A los 45, sin embargo, ocurre algo interesante. Empiezas a tener suficiente experiencia para entender mejor cómo funciona el mundo, pero aún tienes energía, curiosidad y tiempo para hacer cosas nuevas. Es una combinación extraordinariamente potente.
Escribir este libro ha sido, en parte, una consecuencia de esa realización.
Pero también es un pequeño acto de rebeldía contra una idea muy extendida: que a partir de cierta edad las grandes aventuras ya han pasado. Que la innovación, la creatividad o los cambios importantes pertenecen a los veinteañeros.
La realidad es justo la contraria.
Muchísimas de las decisiones más significativas de la vida —cambios de carrera, nuevos proyectos, emprendimientos, libros, viajes, nuevas formas de vivir— nacen en la segunda mitad de la vida adulta. No porque antes no pudiéramos hacerlas, sino porque antes no teníamos la perspectiva suficiente.

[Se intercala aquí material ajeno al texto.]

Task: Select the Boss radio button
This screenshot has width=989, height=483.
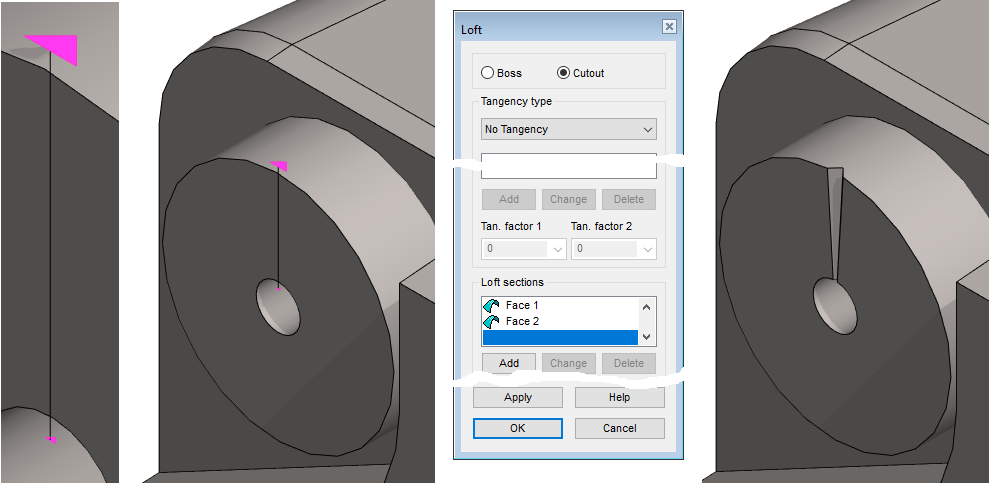Action: [x=488, y=73]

Escribir un libro después de los 45 tiene algo profundamente liberador. Ya no escribes para demostrar nada. Escribes para aportar algo.
Escribes con menos ruido interno, con menos necesidad de aprobación, y con una motivación más clara: compartir lo que has aprendido por el camino, con la esperanza de que pueda ser útil para otros.
Ese es, en el fondo, el propósito de este proyecto.
Si este libro consigue que alguien que está cruzando esta misma frontera se haga una pregunta nueva —sobre su tiempo, su energía o su futuro— entonces todo el esfuerzo habrá valido la pena.
Porque cumplir 45 no es el comienzo del declive.
Es, en muchos casos, el comienzo de la parte más interesante de la historia.
El título, por cierto, Guía de Supervivencia para Mayores de 45 años: Rebelión contra el edadismo.